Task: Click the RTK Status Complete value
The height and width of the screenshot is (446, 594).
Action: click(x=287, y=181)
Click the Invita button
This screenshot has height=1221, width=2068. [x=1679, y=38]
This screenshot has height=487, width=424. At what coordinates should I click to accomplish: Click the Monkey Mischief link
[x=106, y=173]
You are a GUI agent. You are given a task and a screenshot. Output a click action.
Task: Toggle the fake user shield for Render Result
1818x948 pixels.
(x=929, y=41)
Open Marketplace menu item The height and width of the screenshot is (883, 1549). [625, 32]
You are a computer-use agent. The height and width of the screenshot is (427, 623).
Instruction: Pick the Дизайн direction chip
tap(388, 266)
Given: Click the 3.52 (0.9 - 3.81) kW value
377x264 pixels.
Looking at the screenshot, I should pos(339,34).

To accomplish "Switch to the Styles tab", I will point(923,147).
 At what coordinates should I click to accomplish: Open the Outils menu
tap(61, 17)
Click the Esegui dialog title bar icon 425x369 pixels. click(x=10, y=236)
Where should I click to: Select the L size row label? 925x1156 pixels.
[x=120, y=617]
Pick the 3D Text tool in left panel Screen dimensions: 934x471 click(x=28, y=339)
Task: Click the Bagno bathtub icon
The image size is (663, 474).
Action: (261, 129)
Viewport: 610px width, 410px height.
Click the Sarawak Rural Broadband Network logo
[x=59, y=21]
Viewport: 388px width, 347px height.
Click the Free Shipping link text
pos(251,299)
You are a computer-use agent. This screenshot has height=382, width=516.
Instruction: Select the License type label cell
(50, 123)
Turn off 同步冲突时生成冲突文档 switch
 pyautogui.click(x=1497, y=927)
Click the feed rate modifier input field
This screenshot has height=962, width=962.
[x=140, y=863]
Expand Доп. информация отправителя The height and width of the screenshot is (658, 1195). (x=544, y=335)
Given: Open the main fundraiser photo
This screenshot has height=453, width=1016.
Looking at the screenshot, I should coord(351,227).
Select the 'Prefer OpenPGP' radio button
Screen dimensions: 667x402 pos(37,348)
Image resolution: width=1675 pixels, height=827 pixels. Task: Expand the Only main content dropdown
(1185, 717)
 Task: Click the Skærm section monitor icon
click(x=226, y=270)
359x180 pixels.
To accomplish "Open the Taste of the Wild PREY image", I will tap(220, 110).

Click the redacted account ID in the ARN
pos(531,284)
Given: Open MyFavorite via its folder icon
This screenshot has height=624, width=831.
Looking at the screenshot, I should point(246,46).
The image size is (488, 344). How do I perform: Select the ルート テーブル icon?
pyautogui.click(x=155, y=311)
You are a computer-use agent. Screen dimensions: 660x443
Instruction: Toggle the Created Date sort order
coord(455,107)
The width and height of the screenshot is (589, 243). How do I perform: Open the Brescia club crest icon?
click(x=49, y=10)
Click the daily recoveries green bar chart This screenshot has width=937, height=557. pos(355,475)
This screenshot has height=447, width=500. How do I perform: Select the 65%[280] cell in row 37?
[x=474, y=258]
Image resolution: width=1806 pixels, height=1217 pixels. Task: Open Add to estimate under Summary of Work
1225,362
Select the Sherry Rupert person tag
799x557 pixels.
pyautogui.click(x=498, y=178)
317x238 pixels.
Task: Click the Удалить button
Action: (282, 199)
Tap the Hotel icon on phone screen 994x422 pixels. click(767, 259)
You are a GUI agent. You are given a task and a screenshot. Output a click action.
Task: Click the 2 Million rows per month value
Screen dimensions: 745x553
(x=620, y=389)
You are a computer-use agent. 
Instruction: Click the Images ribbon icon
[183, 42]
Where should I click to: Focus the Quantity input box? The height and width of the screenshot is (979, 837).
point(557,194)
-----
* _DESCRIZIONE ESERCIZIO_: Riscrivi tutto il materiale sostituendo "Instruction" con "Command" e lasciando invariato il resto.

* _RISPOSTA_:
Task: Click the RTK Status Complete value
The height and width of the screenshot is (446, 594).
Action: click(x=287, y=181)
Click the Invita button
This screenshot has height=1221, width=2068. [x=1679, y=38]
This screenshot has height=487, width=424. At what coordinates should I click to accomplish: Click the Monkey Mischief link
[x=106, y=173]
You are a GUI agent. You are given a task and a screenshot. Output a click action.
Task: Toggle the fake user shield for Render Result
1818x948 pixels.
(x=929, y=41)
Open Marketplace menu item The height and width of the screenshot is (883, 1549). [625, 32]
You are a computer-use agent. The height and width of the screenshot is (427, 623).
Command: Pick the Дизайн direction chip
tap(388, 266)
Given: Click the 3.52 (0.9 - 3.81) kW value
377x264 pixels.
Looking at the screenshot, I should pos(339,34).

To accomplish "Switch to the Styles tab", I will point(923,147).
 At what coordinates should I click to accomplish: Open the Outils menu
tap(61, 17)
Click the Esegui dialog title bar icon 425x369 pixels. click(x=10, y=236)
Where should I click to: Select the L size row label? 925x1156 pixels.
[x=120, y=617]
Pick the 3D Text tool in left panel Screen dimensions: 934x471 click(x=28, y=339)
Task: Click the Bagno bathtub icon
The image size is (663, 474).
Action: (261, 129)
Viewport: 610px width, 410px height.
Click the Sarawak Rural Broadband Network logo
[x=59, y=21]
Viewport: 388px width, 347px height.
Click the Free Shipping link text
pos(251,299)
You are a computer-use agent. This screenshot has height=382, width=516.
Command: Select the License type label cell
(50, 123)
Turn off 同步冲突时生成冲突文档 switch
 pyautogui.click(x=1497, y=927)
Click the feed rate modifier input field
This screenshot has height=962, width=962.
[x=140, y=863]
Expand Доп. информация отправителя The height and width of the screenshot is (658, 1195). (x=544, y=335)
Given: Open the main fundraiser photo
This screenshot has height=453, width=1016.
Looking at the screenshot, I should coord(351,227).
Select the 'Prefer OpenPGP' radio button
Screen dimensions: 667x402 pos(37,348)
Image resolution: width=1675 pixels, height=827 pixels. Task: Expand the Only main content dropdown
(1185, 717)
 Task: Click the Skærm section monitor icon
click(x=226, y=270)
359x180 pixels.
To accomplish "Open the Taste of the Wild PREY image", I will tap(220, 110).

Click the redacted account ID in the ARN
pos(531,284)
Given: Open MyFavorite via its folder icon
This screenshot has height=624, width=831.
Looking at the screenshot, I should point(246,46).
The image size is (488, 344). How do I perform: Select the ルート テーブル icon?
pyautogui.click(x=155, y=311)
You are a computer-use agent. Screen dimensions: 660x443
Command: Toggle the Created Date sort order
coord(455,107)
The width and height of the screenshot is (589, 243). How do I perform: Open the Brescia club crest icon?
click(x=49, y=10)
Click the daily recoveries green bar chart This screenshot has width=937, height=557. pos(355,475)
This screenshot has height=447, width=500. How do I perform: Select the 65%[280] cell in row 37?
[x=474, y=258]
Image resolution: width=1806 pixels, height=1217 pixels. Task: Open Add to estimate under Summary of Work
1225,362
Select the Sherry Rupert person tag
799x557 pixels.
pyautogui.click(x=498, y=178)
317x238 pixels.
Task: Click the Удалить button
Action: (282, 199)
Tap the Hotel icon on phone screen 994x422 pixels. click(767, 259)
You are a GUI agent. You are given a task and a screenshot. Output a click action.
Task: Click the 2 Million rows per month value
Screen dimensions: 745x553
(x=620, y=389)
You are a computer-use agent. 
Command: Click the Images ribbon icon
[183, 42]
Where should I click to: Focus the Quantity input box? The height and width of the screenshot is (979, 837).
point(557,194)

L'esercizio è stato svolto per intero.